As you might imagine, there are many factors involved when analyzing a real estate investment. However, when it comes to determining an investment property’s value (i.e. price) most professionals first use one of two methods: (1) price per unit; and (2) income relative to price.

Price per Unit

The first way a real estate professional will underwrite a property is by looking at its price per unit. In other words, how much the seller is asking per unit of building. Each real estate industry sector generally uses a different unit:

For example, a retail property may be priced at $300 per square foot (PSF), a multifamily residential property may be priced at $250,000 per housing unit, and a luxury hotel could be priced at $500,000 per hotel key.

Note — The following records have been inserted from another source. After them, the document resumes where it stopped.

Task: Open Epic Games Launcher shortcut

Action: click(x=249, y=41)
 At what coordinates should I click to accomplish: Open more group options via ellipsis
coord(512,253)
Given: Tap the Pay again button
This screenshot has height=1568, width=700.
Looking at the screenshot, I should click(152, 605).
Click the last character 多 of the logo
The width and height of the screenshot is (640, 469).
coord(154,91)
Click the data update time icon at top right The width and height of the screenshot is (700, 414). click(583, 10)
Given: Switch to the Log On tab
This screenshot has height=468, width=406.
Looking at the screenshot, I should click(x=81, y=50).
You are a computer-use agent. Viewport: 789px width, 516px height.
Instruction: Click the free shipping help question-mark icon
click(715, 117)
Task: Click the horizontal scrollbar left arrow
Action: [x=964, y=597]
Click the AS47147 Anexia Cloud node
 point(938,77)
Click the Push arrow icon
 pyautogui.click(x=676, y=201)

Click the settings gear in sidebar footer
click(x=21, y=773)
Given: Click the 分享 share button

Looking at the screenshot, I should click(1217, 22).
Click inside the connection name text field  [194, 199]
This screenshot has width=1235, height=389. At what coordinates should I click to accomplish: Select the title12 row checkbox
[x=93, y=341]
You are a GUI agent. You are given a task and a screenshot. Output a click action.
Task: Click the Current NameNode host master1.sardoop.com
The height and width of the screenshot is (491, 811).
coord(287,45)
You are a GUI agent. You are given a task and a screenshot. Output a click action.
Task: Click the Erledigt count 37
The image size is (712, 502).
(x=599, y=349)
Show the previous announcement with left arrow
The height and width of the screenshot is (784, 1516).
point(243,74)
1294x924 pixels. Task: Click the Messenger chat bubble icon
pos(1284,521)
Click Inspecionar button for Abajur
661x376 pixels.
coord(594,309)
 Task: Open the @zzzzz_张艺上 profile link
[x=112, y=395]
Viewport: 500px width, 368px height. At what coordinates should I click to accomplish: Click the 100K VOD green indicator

  • Retail, Office or Industrial: Price per square foot
  • Residential: Price per housing unit
  • Hospitality: Price per hotel key

Because real estate is a hard asset (i.e., has an intrinsic value like a commodity), investors want to know how much per unit you are asking them to pay. Oil is priced per barrel. Gold is priced per ounce. Similarly, investors will price property on a per unit basis too. As we have mentioned previously, many real estate investors aim to purchase property at or below replacement cost (i.e., meaning how much it would cost to replace the building, including purchasing the land).

Income Relative Price

The income approach is a method used to determine a property’s value by looking at the total annual income (produced from rent and other cash flow streams) relative to the property’s price. In the case of a vacant property, the value is calculated based on the potential income, which is derived from estimated market rents of similar properties.

Analyzing a property’s value based on its income is similar to looking at the Price to Earnings Ratio (P/E ratio) of stock for a publicly traded company. With stocks, an investor looks at the company’s net income (i.e., earnings) over a 12-month period compared to the total price of all the outstanding common stock (i.e., total price). So a company that has $100,000 of annual earnings and a total company price of $1,000,000 would have a 10 P/E ratio ($1,000,000/ $100,000).

In the real estate industry, property value is calculated by dividing the income by price (the inverse of P/E). For example, a property with $100,000 of annual income at a $1,000,000 price would be equivalent to a 10% annual yield:

Net Income / Total Price = Yield

Using this equation, a property’s value (i.e., price) can be determined by taking the income and dividing by a desired yield. As an investor, if a property has $100,000 of annual income and you are happy with a 8% yield, you would be willing to pay $1,250,000 ($100,000 / .08 = $1,250,000).

Real estate industry professionals call the market yield (i.e., the average yield a property will sell for on the open market) the “capitalization rate” or “cap rate.” It is typically the first thing a real estate investor will ask when looking at a potential property: “What is the cap rate?” In many ways, it is more valuable to know what the cap rate is than the property’s total price. The cap rate immediately tells you how much annual income you might receive for every dollar you invest and also helps you estimate the amount of debt the property could afford (to be discussed in another blog post).

When valuing property, price per unit is an important indicator of how one property compares to the rest of the market, however it doesn’t tell you how much return you will earn on your investment. Hence, real estate professionals look at both cap rate and price per unit when determining a property’s value.